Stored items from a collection
==*==

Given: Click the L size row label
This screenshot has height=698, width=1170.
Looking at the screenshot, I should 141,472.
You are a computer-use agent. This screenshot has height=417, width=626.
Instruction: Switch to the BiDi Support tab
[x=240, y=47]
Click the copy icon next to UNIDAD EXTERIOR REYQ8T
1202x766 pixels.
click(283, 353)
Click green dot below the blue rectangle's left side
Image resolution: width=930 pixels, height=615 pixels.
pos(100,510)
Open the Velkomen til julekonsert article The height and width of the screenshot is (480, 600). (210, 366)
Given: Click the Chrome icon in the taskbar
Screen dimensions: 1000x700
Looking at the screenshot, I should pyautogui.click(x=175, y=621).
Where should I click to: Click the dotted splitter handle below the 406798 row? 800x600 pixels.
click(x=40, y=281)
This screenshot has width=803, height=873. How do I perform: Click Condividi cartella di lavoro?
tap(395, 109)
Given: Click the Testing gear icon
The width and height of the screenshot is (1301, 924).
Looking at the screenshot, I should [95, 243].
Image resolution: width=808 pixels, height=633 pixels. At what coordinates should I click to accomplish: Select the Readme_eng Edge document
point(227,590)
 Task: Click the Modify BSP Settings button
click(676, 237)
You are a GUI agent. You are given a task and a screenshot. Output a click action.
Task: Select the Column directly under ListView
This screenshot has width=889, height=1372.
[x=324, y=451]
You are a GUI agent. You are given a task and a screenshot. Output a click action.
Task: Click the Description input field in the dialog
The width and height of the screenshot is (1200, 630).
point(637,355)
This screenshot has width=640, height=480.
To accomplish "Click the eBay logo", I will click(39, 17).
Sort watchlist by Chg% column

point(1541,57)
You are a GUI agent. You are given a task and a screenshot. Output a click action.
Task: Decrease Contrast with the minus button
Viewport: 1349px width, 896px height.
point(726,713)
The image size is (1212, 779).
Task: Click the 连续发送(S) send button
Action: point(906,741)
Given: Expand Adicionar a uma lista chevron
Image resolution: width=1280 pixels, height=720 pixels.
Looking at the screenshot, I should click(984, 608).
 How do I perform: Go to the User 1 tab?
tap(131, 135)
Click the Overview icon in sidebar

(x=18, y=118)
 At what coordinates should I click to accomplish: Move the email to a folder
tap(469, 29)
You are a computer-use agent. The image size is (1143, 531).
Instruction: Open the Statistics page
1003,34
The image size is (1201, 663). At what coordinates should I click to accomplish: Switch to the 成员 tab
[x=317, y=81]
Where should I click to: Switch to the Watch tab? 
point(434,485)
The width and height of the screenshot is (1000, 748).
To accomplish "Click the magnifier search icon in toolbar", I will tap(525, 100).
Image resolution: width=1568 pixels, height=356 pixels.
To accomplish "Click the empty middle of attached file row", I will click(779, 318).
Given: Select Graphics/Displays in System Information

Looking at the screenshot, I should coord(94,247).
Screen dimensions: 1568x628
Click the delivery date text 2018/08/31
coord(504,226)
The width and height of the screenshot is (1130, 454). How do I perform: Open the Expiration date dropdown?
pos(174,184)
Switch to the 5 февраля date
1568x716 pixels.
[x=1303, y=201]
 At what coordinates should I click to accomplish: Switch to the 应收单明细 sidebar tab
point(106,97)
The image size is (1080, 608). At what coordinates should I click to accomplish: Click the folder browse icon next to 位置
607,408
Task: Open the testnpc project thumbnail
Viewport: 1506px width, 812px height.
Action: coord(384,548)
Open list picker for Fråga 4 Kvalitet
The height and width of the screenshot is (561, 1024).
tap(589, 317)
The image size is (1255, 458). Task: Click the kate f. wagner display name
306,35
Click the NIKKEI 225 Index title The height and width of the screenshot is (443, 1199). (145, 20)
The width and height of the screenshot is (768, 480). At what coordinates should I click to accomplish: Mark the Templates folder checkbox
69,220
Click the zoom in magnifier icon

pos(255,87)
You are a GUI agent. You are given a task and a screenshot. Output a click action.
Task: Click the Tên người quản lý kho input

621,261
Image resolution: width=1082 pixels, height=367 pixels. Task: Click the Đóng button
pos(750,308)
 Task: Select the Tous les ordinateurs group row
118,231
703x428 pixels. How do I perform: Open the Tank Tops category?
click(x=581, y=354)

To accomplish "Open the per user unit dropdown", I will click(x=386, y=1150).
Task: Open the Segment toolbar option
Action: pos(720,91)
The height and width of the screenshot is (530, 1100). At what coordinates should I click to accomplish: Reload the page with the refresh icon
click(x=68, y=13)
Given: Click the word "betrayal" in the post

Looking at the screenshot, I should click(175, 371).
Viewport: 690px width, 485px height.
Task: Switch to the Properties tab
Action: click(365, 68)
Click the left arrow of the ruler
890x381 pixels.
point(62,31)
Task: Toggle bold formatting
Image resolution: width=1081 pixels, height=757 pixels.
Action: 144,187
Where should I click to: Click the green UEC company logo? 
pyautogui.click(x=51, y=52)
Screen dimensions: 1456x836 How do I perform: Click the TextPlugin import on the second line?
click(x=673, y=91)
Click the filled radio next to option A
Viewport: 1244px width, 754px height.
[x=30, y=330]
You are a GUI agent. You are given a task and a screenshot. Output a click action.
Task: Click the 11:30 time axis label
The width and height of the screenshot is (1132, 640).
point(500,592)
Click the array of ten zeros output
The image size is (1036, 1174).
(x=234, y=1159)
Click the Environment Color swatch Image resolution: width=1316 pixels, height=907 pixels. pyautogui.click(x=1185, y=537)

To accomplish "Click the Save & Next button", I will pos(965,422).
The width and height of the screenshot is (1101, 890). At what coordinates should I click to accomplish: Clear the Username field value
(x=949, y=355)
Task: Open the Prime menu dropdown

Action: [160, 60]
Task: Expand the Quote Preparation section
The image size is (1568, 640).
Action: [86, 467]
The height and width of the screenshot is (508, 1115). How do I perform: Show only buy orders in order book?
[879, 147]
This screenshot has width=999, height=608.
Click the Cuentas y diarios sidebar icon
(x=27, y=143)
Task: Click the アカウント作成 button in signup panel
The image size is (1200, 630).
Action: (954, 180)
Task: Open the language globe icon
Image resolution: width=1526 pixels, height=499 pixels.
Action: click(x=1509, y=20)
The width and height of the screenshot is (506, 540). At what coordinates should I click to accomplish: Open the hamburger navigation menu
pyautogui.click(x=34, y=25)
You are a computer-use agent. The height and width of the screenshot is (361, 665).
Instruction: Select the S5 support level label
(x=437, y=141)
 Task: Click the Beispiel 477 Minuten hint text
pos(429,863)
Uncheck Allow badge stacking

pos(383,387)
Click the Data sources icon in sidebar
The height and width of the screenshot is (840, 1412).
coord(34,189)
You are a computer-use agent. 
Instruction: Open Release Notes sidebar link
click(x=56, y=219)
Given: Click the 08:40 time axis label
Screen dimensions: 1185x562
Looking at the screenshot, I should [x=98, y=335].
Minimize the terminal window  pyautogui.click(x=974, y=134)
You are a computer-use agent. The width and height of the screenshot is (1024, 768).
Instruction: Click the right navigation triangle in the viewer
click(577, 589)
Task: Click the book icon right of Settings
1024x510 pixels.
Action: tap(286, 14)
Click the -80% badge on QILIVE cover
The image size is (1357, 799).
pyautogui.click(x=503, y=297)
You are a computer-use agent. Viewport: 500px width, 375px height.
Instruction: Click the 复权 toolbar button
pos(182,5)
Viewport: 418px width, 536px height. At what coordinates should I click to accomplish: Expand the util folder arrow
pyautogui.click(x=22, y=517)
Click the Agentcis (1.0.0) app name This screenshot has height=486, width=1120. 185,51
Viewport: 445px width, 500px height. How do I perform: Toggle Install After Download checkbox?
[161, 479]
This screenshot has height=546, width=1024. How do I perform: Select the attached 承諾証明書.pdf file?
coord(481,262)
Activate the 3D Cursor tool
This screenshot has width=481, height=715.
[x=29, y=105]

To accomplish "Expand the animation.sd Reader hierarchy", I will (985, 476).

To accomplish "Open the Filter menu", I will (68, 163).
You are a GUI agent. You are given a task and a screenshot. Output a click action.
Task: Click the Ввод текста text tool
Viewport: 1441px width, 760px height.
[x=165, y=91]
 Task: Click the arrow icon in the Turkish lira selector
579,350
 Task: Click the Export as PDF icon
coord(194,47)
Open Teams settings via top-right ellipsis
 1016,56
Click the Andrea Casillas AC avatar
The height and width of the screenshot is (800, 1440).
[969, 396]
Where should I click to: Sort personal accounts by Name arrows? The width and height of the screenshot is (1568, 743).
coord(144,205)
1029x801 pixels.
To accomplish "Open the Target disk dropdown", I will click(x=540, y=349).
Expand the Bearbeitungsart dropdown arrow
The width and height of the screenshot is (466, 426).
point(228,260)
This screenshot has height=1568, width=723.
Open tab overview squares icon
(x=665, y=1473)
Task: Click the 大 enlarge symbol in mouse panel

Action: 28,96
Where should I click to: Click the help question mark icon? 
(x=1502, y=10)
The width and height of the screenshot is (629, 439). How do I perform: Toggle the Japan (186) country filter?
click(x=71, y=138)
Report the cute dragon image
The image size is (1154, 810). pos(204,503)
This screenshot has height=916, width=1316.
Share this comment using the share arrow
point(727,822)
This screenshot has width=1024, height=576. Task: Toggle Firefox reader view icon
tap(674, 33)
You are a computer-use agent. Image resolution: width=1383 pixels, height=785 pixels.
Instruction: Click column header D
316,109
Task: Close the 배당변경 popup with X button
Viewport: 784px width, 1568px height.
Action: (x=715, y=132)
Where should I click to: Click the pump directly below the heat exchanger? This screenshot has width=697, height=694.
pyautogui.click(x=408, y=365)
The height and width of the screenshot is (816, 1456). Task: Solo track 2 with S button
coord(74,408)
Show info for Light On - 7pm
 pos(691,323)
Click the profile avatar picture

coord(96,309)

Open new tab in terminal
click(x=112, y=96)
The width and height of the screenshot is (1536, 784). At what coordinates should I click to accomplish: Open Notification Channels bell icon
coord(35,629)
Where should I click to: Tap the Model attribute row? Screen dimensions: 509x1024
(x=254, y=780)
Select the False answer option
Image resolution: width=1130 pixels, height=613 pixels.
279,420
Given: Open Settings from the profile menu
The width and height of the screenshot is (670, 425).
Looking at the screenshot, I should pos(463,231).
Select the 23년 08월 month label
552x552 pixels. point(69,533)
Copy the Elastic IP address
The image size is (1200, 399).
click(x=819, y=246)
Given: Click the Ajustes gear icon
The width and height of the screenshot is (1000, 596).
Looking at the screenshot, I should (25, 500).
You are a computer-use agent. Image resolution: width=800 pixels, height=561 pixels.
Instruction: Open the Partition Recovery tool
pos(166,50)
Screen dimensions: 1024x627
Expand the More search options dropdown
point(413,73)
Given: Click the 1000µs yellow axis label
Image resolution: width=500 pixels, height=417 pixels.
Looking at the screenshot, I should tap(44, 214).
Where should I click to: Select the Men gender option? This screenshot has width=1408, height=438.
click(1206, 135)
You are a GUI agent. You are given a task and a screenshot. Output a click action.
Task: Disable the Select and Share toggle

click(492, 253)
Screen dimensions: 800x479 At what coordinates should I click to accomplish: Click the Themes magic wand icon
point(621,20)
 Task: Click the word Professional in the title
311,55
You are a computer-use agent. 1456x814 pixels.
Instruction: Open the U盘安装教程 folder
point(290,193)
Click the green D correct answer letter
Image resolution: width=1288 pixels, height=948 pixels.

==*==

**Work to complete**.
Retype the lines from the one containing "Task: Click the word" to the last line above. Change nothing and include no others.

**Expected output**.
 Task: Click the word Professional in the title
311,55
You are a computer-use agent. 1456x814 pixels.
Instruction: Open the U盘安装教程 folder
point(290,193)
Click the green D correct answer letter
Image resolution: width=1288 pixels, height=948 pixels.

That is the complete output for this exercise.